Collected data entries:
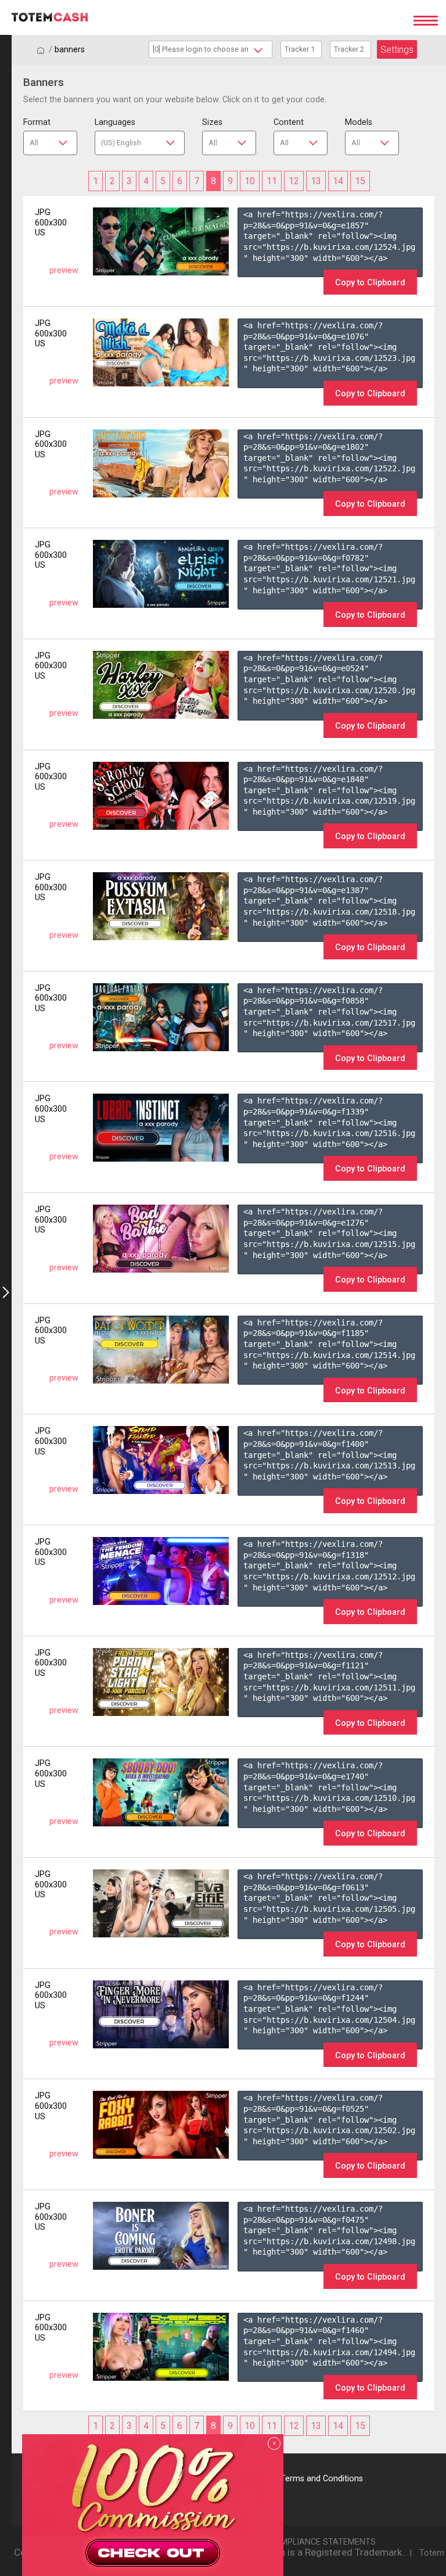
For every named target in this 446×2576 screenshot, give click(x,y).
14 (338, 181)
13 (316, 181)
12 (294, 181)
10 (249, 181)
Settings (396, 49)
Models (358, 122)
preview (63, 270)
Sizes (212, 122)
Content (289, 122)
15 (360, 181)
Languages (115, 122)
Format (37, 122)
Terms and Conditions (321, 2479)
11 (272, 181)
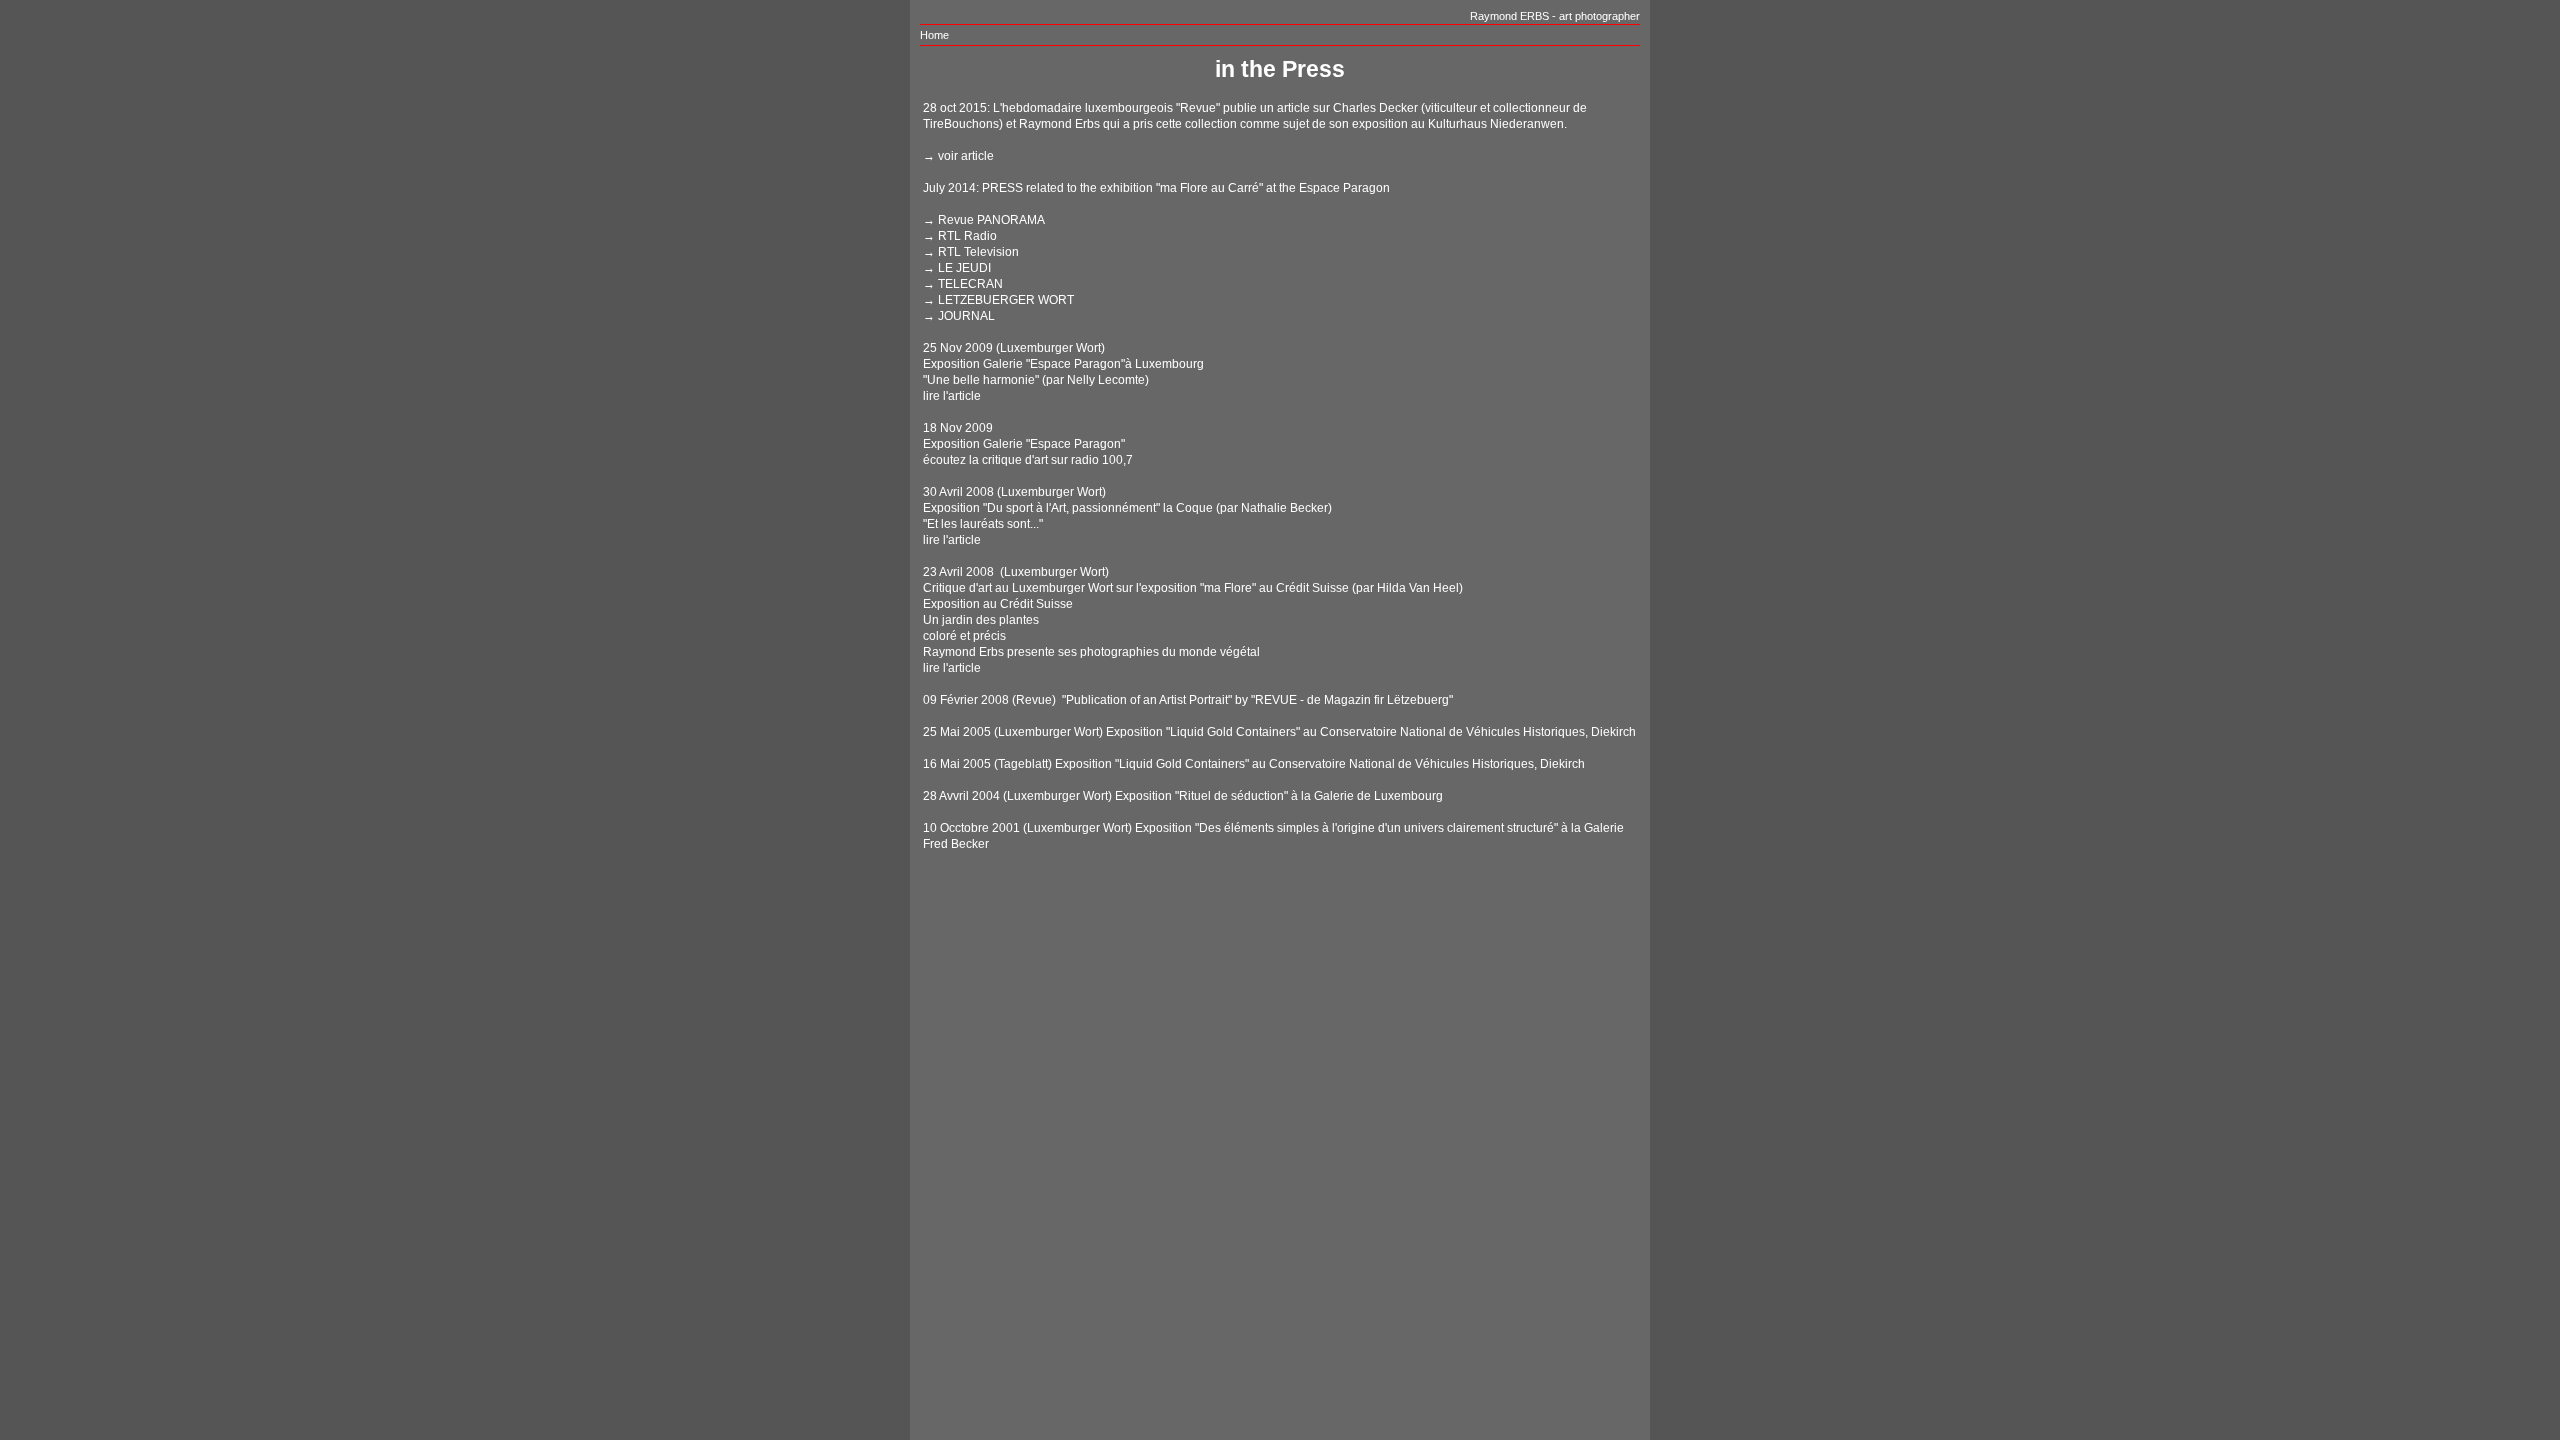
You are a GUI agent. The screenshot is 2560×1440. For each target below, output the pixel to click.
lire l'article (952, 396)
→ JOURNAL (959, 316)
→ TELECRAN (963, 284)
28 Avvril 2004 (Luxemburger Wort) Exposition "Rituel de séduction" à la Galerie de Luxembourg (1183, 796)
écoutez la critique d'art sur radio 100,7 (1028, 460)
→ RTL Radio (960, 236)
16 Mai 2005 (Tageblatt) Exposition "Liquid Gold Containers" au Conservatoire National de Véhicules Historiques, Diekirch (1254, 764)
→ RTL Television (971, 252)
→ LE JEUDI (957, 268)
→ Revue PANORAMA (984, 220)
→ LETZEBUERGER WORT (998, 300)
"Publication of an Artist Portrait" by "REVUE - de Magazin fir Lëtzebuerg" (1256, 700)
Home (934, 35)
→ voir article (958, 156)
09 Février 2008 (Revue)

## PROBLEM TO WORK ON:
Give back an exact repeat of the lines from the top of the data through the line that holds "16 Mai 2005", both included, and omit pictures.

## YOUR SOLUTION:
For every named target in this 446×2576 screenshot, give click(x,y).
14 (338, 181)
13 (316, 181)
12 (294, 181)
10 (249, 181)
Settings (396, 49)
Models (358, 122)
preview (63, 270)
Sizes (212, 122)
Content (289, 122)
15 (360, 181)
Languages (115, 122)
Format (37, 122)
Terms and Conditions (321, 2479)
11 (272, 181)
You are a GUI agent. The screenshot is 2560×1440. For each target below, output the pixel to click.
lire l'article (952, 396)
→ JOURNAL (959, 316)
→ TELECRAN (963, 284)
28 Avvril 2004 (Luxemburger Wort) Exposition "Rituel de séduction" à la Galerie de Luxembourg (1183, 796)
écoutez la critique d'art sur radio 100,7 (1028, 460)
→ RTL Radio (960, 236)
16 Mai 2005 (Tageblatt) Exposition "Liquid Gold Containers" au Conservatoire National de Véhicules Historiques, Diekirch (1254, 764)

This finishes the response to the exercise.